The inconsistent: Prof. Streiffer explained how he arrived at the conclusion that a protocol under discussion was unjustified based on his cost/benefit analysis. However, he previously stated that he didn’t fully understand how is that the scientists would be analyzing the data to determine the molecular pathways involved in anxiety. How was he able to assess the potential benefits of the work without such understanding?  It is not clear.

The double standard: Mr. Marolt tried to explain his opposition to animal research based on his “moral intuitions.”  However, he is unwilling to accept the use of “moral intuitions” argument from others, demanding instead solid ethical reasoning. He should apply the same high standards of ethical reasoning he demands from scientists to himself.

The “moral intuitions”: So what are Marolt’s moral intuitions? He said that in his view “life matters” and that we should not deprive anyone from the opportunity to life.

Does he mean this in absolute terms? Is he anti-abortion? Does he believe the use of violence to end slavery or free concentration camps was unjustified?  Does he see any situation at all in which taking a life may be justified?

He said that “suffering matters,” and that he feels the suffering of the monkeys in labs while lying in bed at night. I know that those working with animals also feel in such a way, but they also feel for the mothers that fight breast cancer, the children with leukemia, the elderly with Alzheimer’s or Parkinson’s. Their suffering matters to them too.
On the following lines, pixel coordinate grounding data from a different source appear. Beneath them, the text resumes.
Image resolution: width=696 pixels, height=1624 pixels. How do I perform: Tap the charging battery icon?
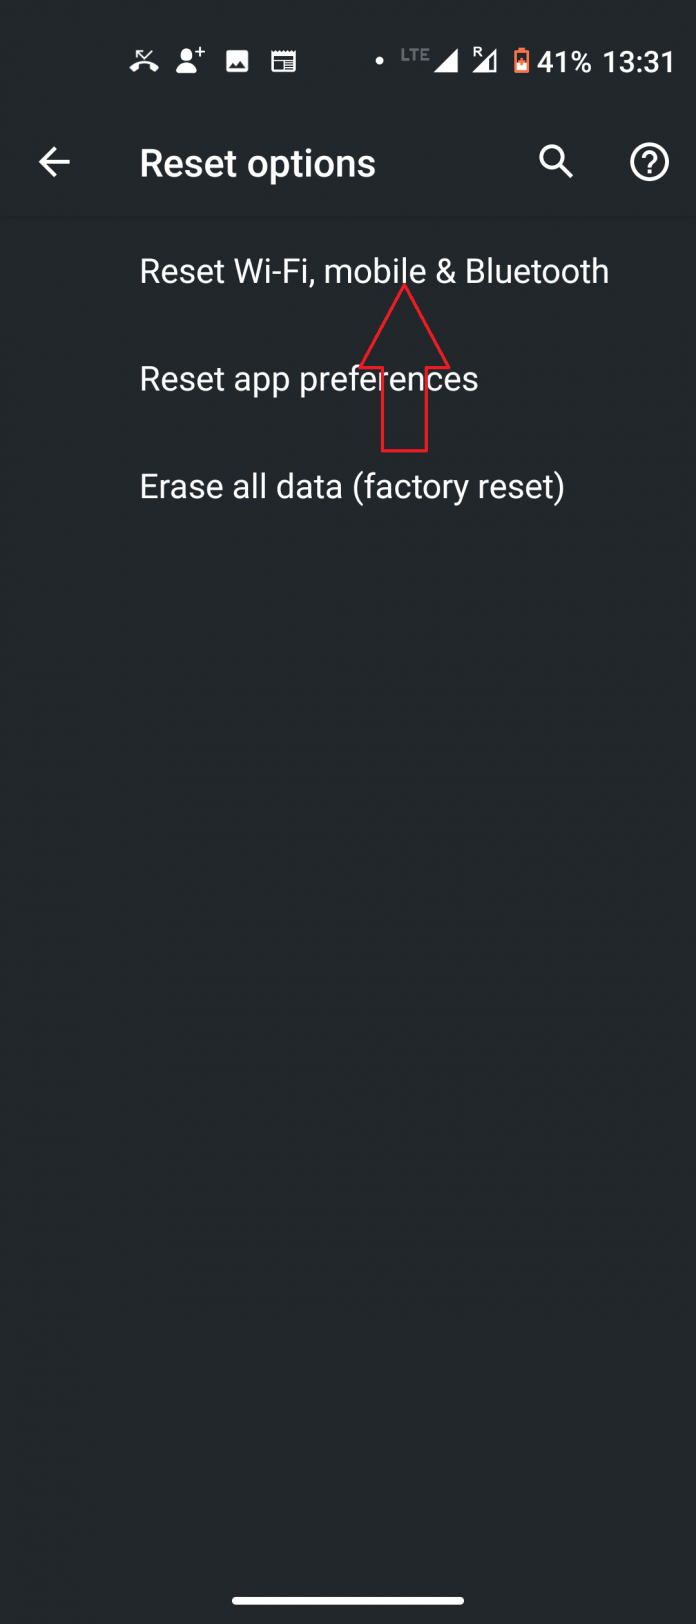[x=524, y=61]
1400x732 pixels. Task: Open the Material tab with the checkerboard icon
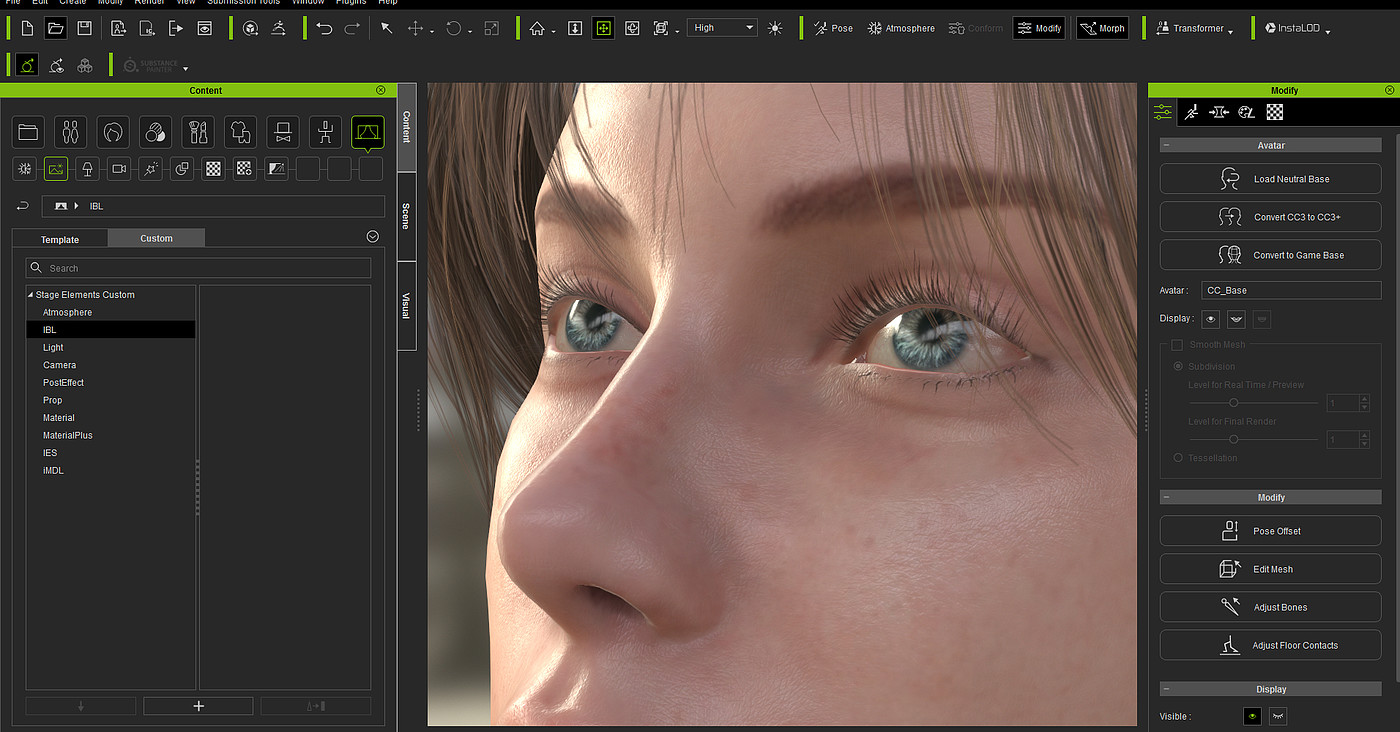tap(1274, 112)
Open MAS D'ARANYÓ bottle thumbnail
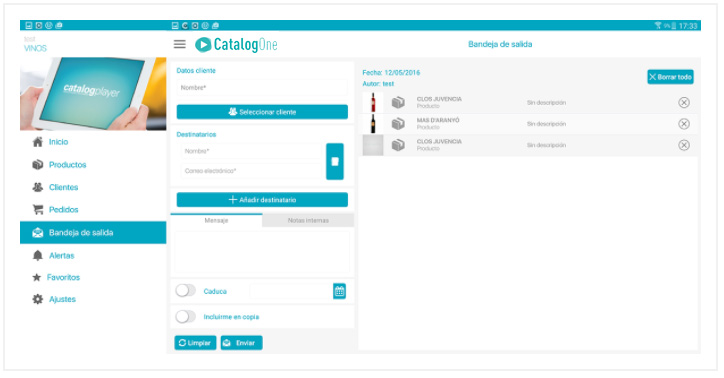Image resolution: width=724 pixels, height=378 pixels. pos(373,124)
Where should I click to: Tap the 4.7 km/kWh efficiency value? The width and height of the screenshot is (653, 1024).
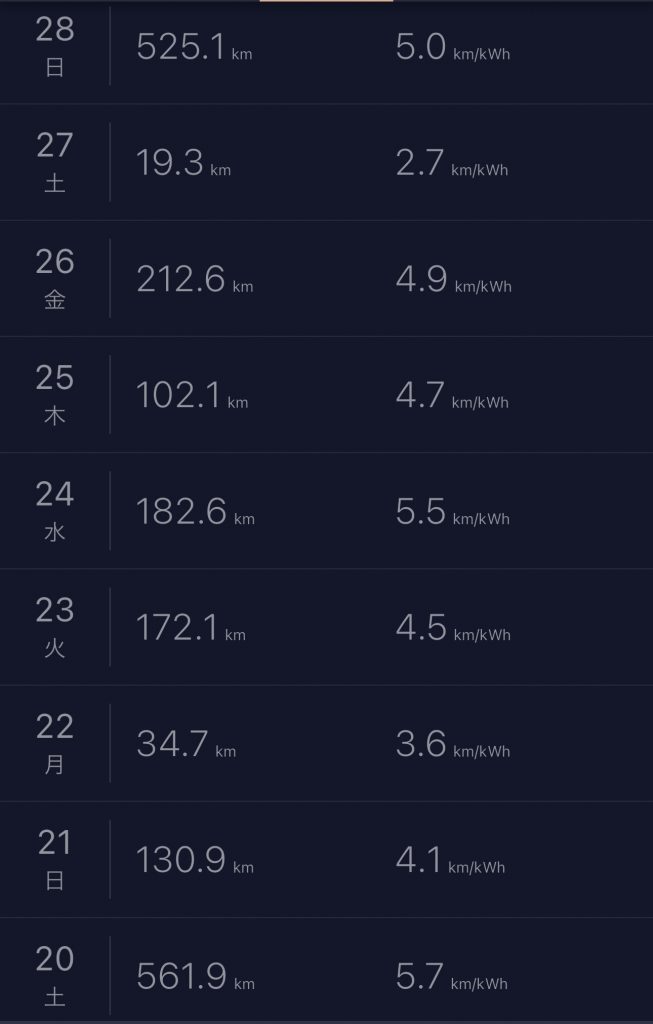click(x=452, y=396)
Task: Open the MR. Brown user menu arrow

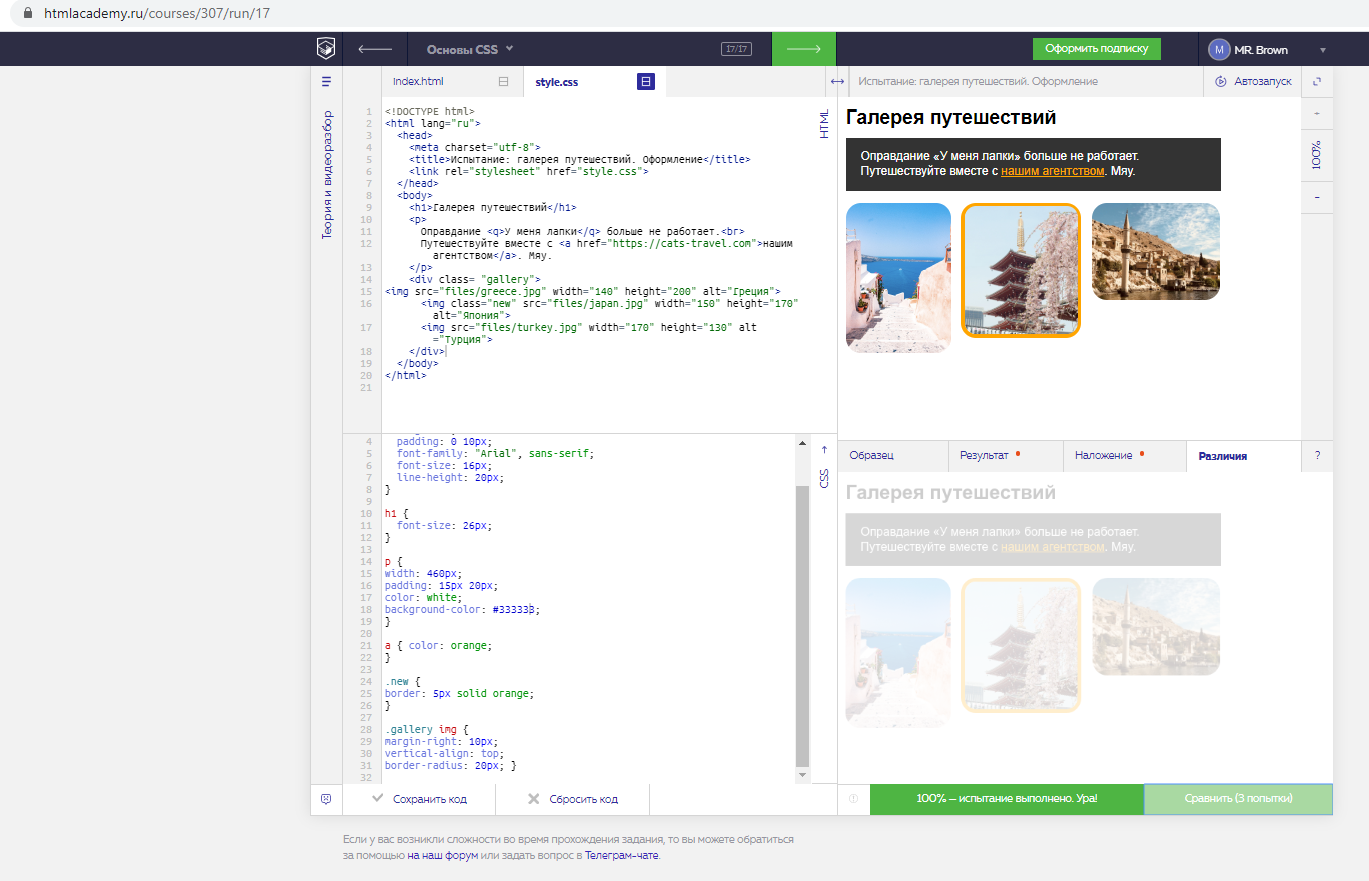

We all protect our children against enormous suffering by vaccinations that were developed through the use of animals in research.  We recognize the moral dilemma of the work. Not having children of his own Marolt did not have such experience, but he found no shortage of words when it came to offer suggestions as to how others must educate their children on moral issues.

Marolt said that species membership is not morally relevant because “he does not feel that.” Once again, if we accept this justification, those who support the work could simply respond that “we feel otherwise.” But it is unlikely that he would accept such explanation. What we would like to know is why he thinks we owe the same exact level of moral consideration to a mouse as to a human. We are asking for a reason, not a feeling.  Here are some reasons why cognitive abilities matter, as they impact the level of suffering of different organisms.

Finally, Marolt asserted that if faced with a situation where he had to choose between two living beings, a human and an animal, he would save the life of a human. But he explained he would not be able to rationalize his choice.

One can only infer that if Marolt had a better understanding of the science he would  approve of animal research.  Indeed, scientists feel we are in a sort of burning house scenario. Most of us feel that human lives will be lost if we stop the work and that, at present, there are no viable alternatives. We accept we have to live with the uncertainty of the benefits that any one experiment could yield. At the same time we are certain of the benefits of the work as a whole, as proven by medical history.  We are convinced that stopping scientific work with animals means that many areas of medical research would come to a full stop, with tremendous harm done to humans and animals alike.

Rick Marolt, and other animal rights activists like him, have to justify their inaction and their demand to have this type of work abolished. Not with feelings and intuitions, but with moral reasoning. They have not yet produced a compelling argument, and their absolutist, moral intuitions are wrong.